Writing a regex for this might be overly complex for the problem. While this function is a bit lengthy, it's conceptually simple and does the trick:

    string FixString(char x, string original)
    {
        int i = 0;
        string s = original;
        while (i < s.Length)
        {
            if (s[i] == x)
            {
                bool found = false;
                for (int j = i + 1; (j < s.Length) && !found; j++)
                {
                    if ((s[j] == ']') &&
                        (s[j-1] != '\\'))
                    {
                        s = s.Remove(j, 1);
                        found = true;
                    }
                }
                if (i > 0)
                {
                    found = false;
                    for (int j = i - 1; (j >= 0) && !found; j--)
                    {
                        if ((s[j] == '[') &&
                            ( (j == 0) ||
                              (s[j - 1] != '\\') ))
                        {
                            s = s.Remove(j, 1);
                            i--;
                            found = true;
                        }
                    }
                }
            }
            i++;
        }

        return s;
    }
Mark Synowiec
+1 for the perspective check. Regex may or may not be a required skill (as some have argued), but every programmer **must** be able to solve a problem like this "longhand", as you did. But I'd use a StringBuilder, and avoid using `Remove` or equivalent. :-)
Alan Moore
+1 because I'm usually the one telling people to chill with the insane application of regex. Thank you.
Jay
+2  A: 

Lookbehind is the wrong tool for this job. Try this instead:

Regex r = new Regex(
  @"\[((?>(?:[^y\[\]\\]|\\.)*)y(?>(?:[^\[\]\\]|\\.)*))\]");

string s1 = @"[\[x\]]\]\[[\[y\]]";
Console.WriteLine(s1);
Console.WriteLine(r.Replace(s1, @"%$1%"));

Console.WriteLine();

string s2 = @"[\[x\]]\]\[[1234(\[abcycba\]\y\y)]";
Console.WriteLine(s2);
Console.WriteLine(r.Replace(s2, @"%$1%"));

result:

[\[x\]]\]\[[\[y\]]
[\[x\]]\]\[%\[y\]%

[\[x\]]\]\[[1234(\[abcycba\]\y\y)]
[\[x\]]\]\[%1234(\[abcycba\]\y\y)%

(I replaced the brackets with % instead of deleting them to make it easier to see exactly what's getting replaced.)

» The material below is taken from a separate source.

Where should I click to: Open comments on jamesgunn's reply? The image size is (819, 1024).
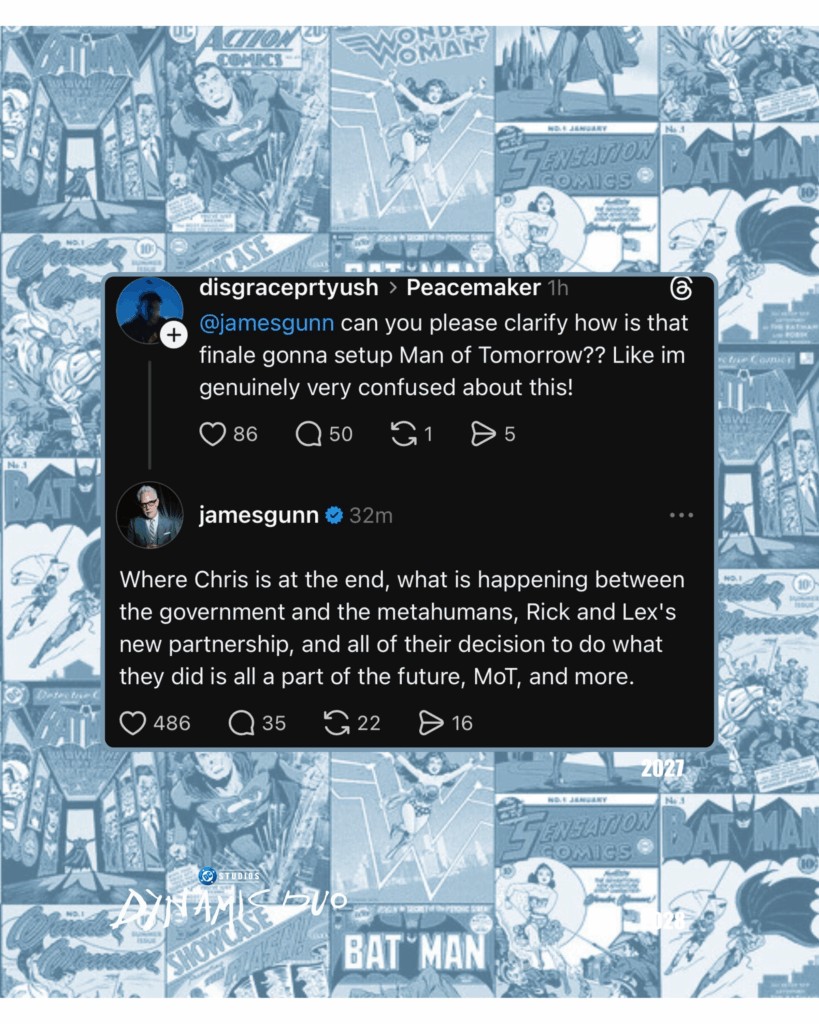pyautogui.click(x=241, y=723)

(?:\\.|[^y\[\]\\])* matches zero or more of (1) a backslash followed by any character, or (2) anything that's not a 'y', a square bracket or a backslash. If the next character is a 'y', it gets consumed and (?:\\.|[^\[\]\\])* matches any remaining characters until the next unescaped bracket. Including both brackets in the negated character class (along with the backslash) ensures that you only match the innermost set of unescaped brackets.

It's also vital that you use the atomic groups--i.e., (?>...); this prevents backtracking which we know would be useless, and which could cause serious performance problems when the regex is used on strings that contain no matches.

An alternative approach would use a lookahead to assert the presence of the 'y' and then use the much simpler (?>(?:\\.|[^\[\]\\])*) to consume the characters between the brackets. The problem is that you're now making two passes over the string, and it can be tricky making sure the lookahead doesn't look too far ahead, or not far enough. Doing all the work in one pass makes it much easier to keep track of where you are at each stage of the matching process.

Alan Moore
Wow. +1 for effort, thoroughness, +1-ing the non-regex solution, and for prompting me to finally get my head around atomic groups (is it fair to say that atomic grouping the regex equivalent of the `||` operator?). This looks good; I'll run it through my unit tests tomorrow and accept accordingly. Thanks.
Jay
If I were to compare `||` to anything, it would be alternation: in Perl-compatible regex flavors like .NET's, alternation is short-circuiting like `||`, while in DFA or POSIX flavors, all alternatives are always checked. What atomic groups remind me of are the power pellets in Pac-Man. :P
Alan Moore